A) LE RECRUTEMENT SECTAIRE

Selon l’Ordre national des médecins, environ 3 000 praticiens auraient aujourd’hui en France des relations avec un mouvement sectaire, mais ce chiffre doit être interprété avec prudence. Les liens entretenus sont en effet extrêmement divers, allant du sympathisant occasionnel à l’adepte fortement impliqué.

Comme le relève à juste titre le Conseil de l’Ordre : " dans le processus général de recrutement des adeptes, l’entrée d’un médecin dans une secte n’a rien de particulier : personnalités fragilisées, stressées, parfois déprimées, affectées par l’impuissance ressentie de leur pratique face à la misère et à la mort, en l’absence d’idéal... ".

Une partie, bien sûr minoritaire mais cependant significative de la population médicale, paraît aujourd’hui en proie à des doutes, où se mèlent difficultés économiques et financières et difficultés psychologiques qui ne sont pas sans rapport avec des drames tels que ceux de la drogue ou du Sida. Les médecins sont d’abord séduits par la qualité d’écoute et la chaleur humaine des membres des sectes.

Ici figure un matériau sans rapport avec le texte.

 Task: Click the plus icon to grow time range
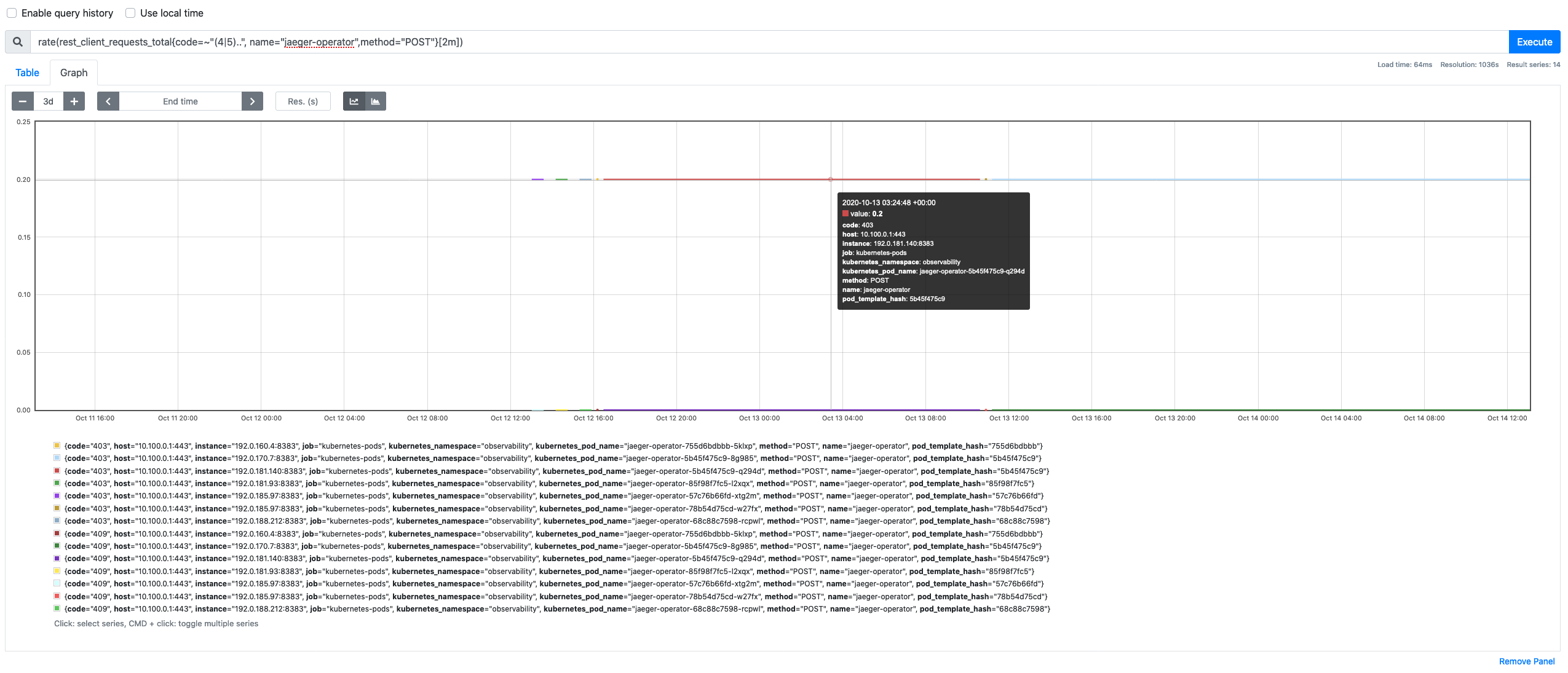(74, 101)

Après une phase d’observation, suivie d’une phase de persuasion, le médecin peut devenir adepte et lui-même agent recruteur, vis-à-vis de son entourage, mais surtout vis-à-vis de ses patients et de ses confrères ou des membres d’autres professions de santé.

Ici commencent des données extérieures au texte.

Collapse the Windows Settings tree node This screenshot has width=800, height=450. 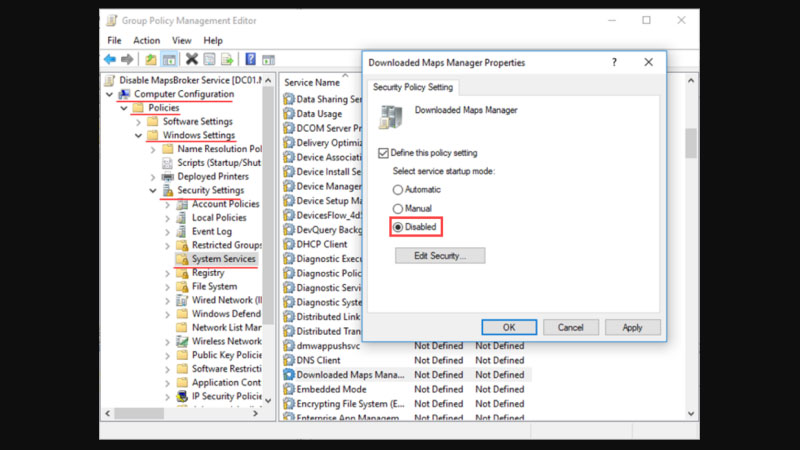(x=138, y=135)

Les complicités entre pratiques sectaires et exercice médical sont le plus souvent camouflées. L’Ordre national distingue les médecins " consultants " à qui sont adressés des adeptes potentiels pour confirmation et prescription d’un traitement, ou plus fréquemment d’une " méthode " dispensée par un mouvement sectaire, et les médecins " sympathisants " qui cautionnent discrètement mais activement des pratiques sectaires.

La participation des médecins consiste en effet, pour l’essentiel, à prescrire ou à utiliser directement des produits " thérapeutiques " présentés sous une forme nécessairement différente des médicaments, qui seuls ont fait l’objet d’une autorisation de mise sur le marché (AMM). Cette prescription donnerait souvent lieu au versement de commissions aux médecins prescripteurs, pratique pourtant rigoureusement interdite par l’Ordre national.

L’intervention des sectes dans le domaine de la santé s’opère ainsi par deux voies distinctes mais qui, naturellement, peuvent être combinées :

 la voie directe est l’entrée dans une secte guérisseuse pour y bénéficier de ses " traitements " ;

 

 la voie indirecte est celle de l’intermédiation médicale qui conduit le patient vers des pratiques sectaires, de degrés très divers : du simple achat de substances consommées à titre individuel, au suivi, sur le conseil du médecin, de stages de bien-être et de remise en forme.

 

L’un comme l’autre exigent, en amont, la présence d’une sorte d’industrie parallèle de soins pseudo-médicaux et de fabrication de produits. Cette industrie paraît connaître aujourd’hui des développements non négligeables.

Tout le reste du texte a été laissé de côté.